In a recent Chinese-English and Arabic-English machine translation competition, Google’s entrant demolished the competition, taking first place in 35 out of 36 different categories. Unlike typical teams, not a single person on the Google team speaks either Chinese or Arabic. Their technology is based completely on computational analysis texts written by native speakers. It isn’t completely clear what sort of computational techniques were used, but from what I can tell, either a neural net or a genetic algorithm appears likely.

Beginning from perfect ignorance, as its data set grows, Google’s software learns to match strings of Arabic or Chinese characters to their English counterparts. This produces a raw translation, which the software tidies up by rearranging the words into fluent English using patterns it has learnt from studying English texts.

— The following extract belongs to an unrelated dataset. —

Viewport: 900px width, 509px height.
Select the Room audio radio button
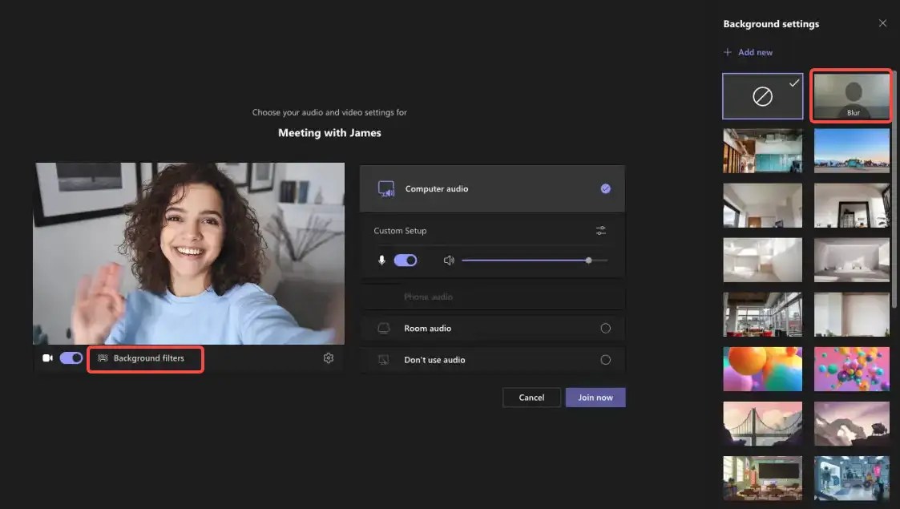[x=607, y=328]
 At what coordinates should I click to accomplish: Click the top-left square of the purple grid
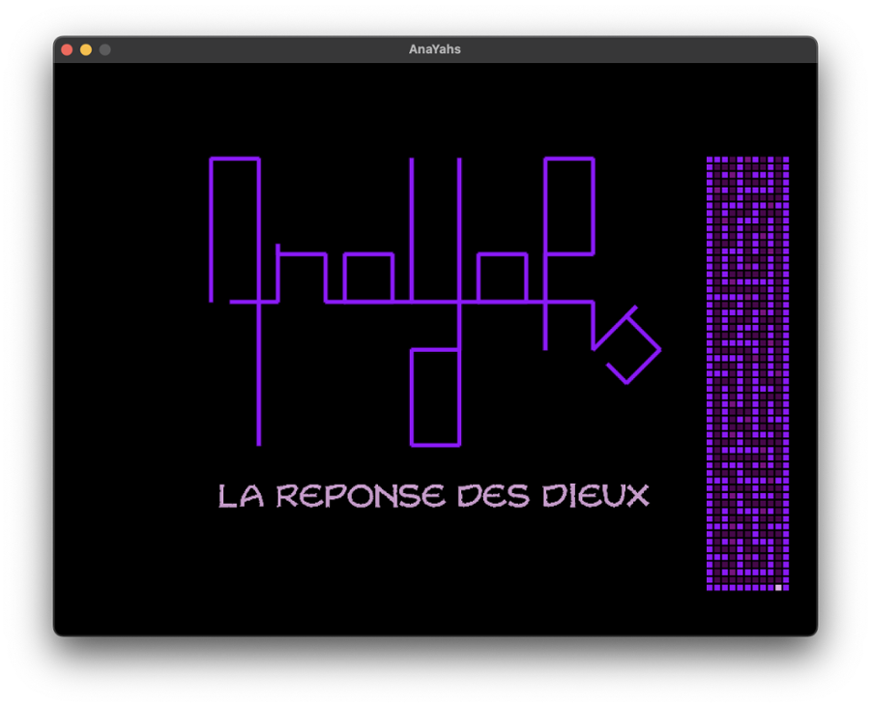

The approach can produce impressive results, but requires no knowledge of the languages involved. Philipp Koehn, a machine-translation expert at the University of Edinburgh, UK, who entered the evaluation using a similar approach to Google’s, says that when he began working on software to translate Arabic into English his computer did not even have the software to display Arabic text. Google tops translation ranking

What interests me most in this is how close Google’s translations match those performed by human translators.

The NIST evaluation measures the degree to which their outputs match a reference document produced by a human translator. Google’s highest score — achieved for Arabic-to-English translations of newswire text — had 50% similarity to the reference, comparing favourably to the 60% that a different human translator of the same document might achieve.

I don’t think we’ll be seeing universal translators soon, but still, I wouldn’t be surprised at all to see low end translation jobs disappearing in the next few years. If you’re a translator, now might be the time to head up the value chain into literature, legal translation, and other more difficult categories of work.